Records contained in a dataset
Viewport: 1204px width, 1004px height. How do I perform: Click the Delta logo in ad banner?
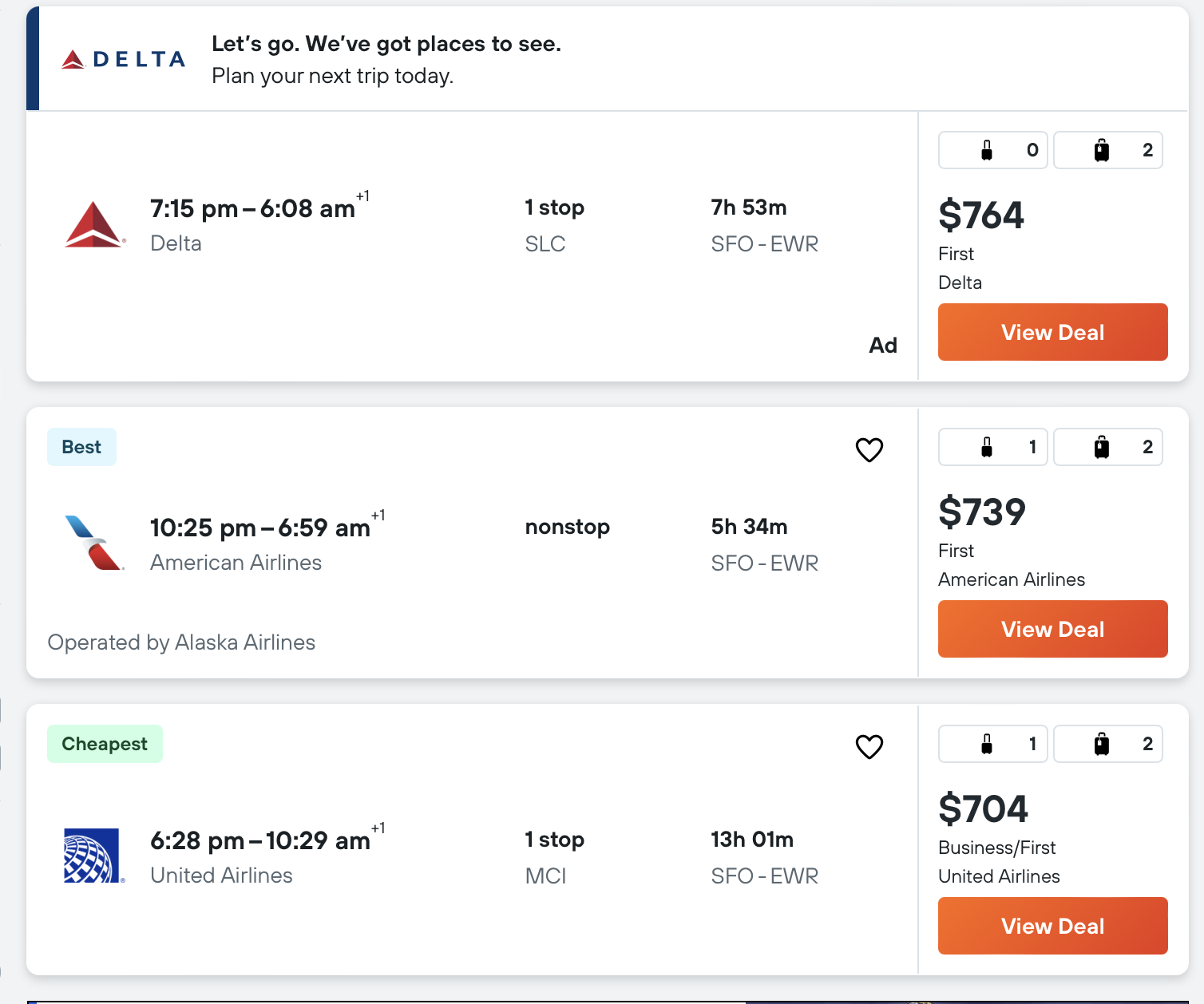coord(124,59)
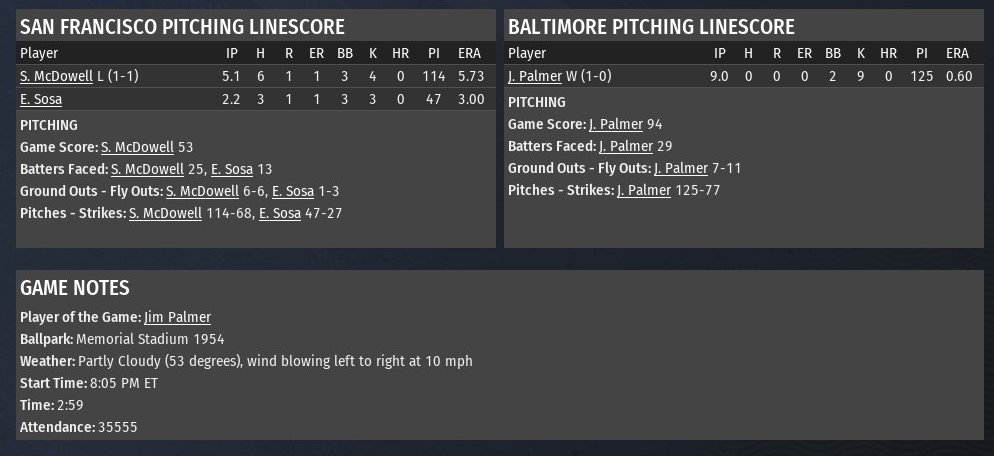Viewport: 994px width, 456px height.
Task: Click IP column header in Baltimore table
Action: point(720,53)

§ ABOUT THIS TASK: Transcribe all of the entries word for word, but skip any pictures they contain.

§ TASK RESULT:
Viewport: 1204px width, 1004px height. How do I perform: Click the Delta logo in ad banner?
coord(124,59)
Viewport: 994px width, 456px height.
Task: Click IP column header in Baltimore table
Action: point(720,53)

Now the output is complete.